Sink In is a focused learning game that teaches English phrasal verbs by grouping verbs around their particles (up, in, away, off, out, over, on, back…) so meanings click at a structural level rather than as isolated items. It turns practice into short, game-like challenges that use spaced repetition and varied exercise modes to make recall reliable, which is especially useful for intermediate to advanced learners and exam candidates who find phrasal verbs random and hard to retain. If you want a calm, level-based way to internalise dozens of verbs tied to recurring particle meanings, Sink In offers a compact daily routine designed to stick.
Key Features
⭐ Particle-based grouping: verbs are organised by particle so patterns and recurring meanings become visible.
⭐ Spaced-repetition scheduling (SM-2) that spaces reviews to match memory retention.
⭐ Four interleaved exercise modes—recognition cards, particle cloze in context, meaning→particle, and schema match—designed as bite-sized challenges.

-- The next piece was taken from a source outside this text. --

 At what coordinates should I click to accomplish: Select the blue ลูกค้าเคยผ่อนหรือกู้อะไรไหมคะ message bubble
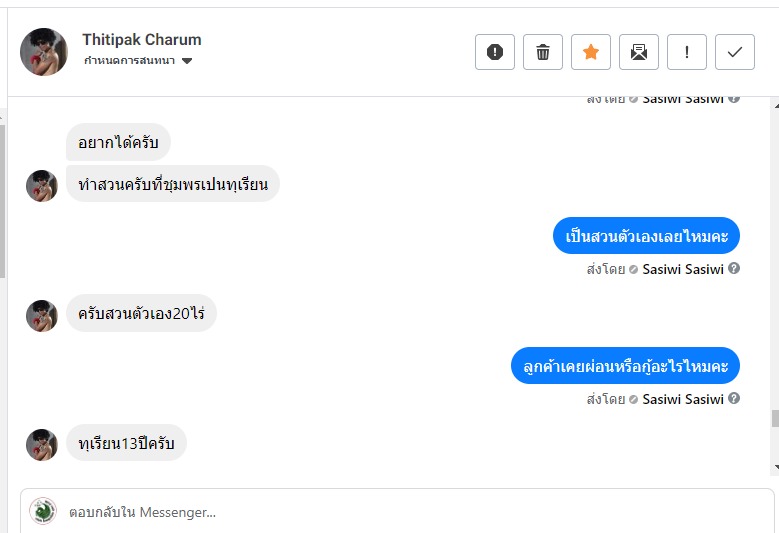[x=625, y=366]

⭐ Motion mnemonics and bridge-metaphor sentences anchor each particle meaning to a memorable image.
⭐ Practice tab auto-builds a focused session each day from due items plus a few newcomers.
⭐ Progress rings, streaks, and a profile view let you track advancement through levels of familiarity.
Advantages
✅ Efficient learning: grouping by particle helps dozens of verbs fall into place once a pattern is learned.
✅ Science-backed practice: combines spaced repetition and retrieval practice to improve long-term recall.
✅ Exam-friendly: suitable for B1–C2 learners and candidates preparing for IELTS, Cambridge, or TOEFL.
✅ Clean, calm interface with no ads and local-only progress storage prioritises focus and privacy while using Sink In.
Disadvantages
❎ Narrow focus: the content concentrates on phrasal verbs and does not cover broader grammar or vocabulary topics.
❎ Best suited to intermediate and advanced learners; beginners may find the approach challenging without prior vocabulary base.
❎ The library is described as growing, so some less common or specialized phrasal verbs may be missing initially.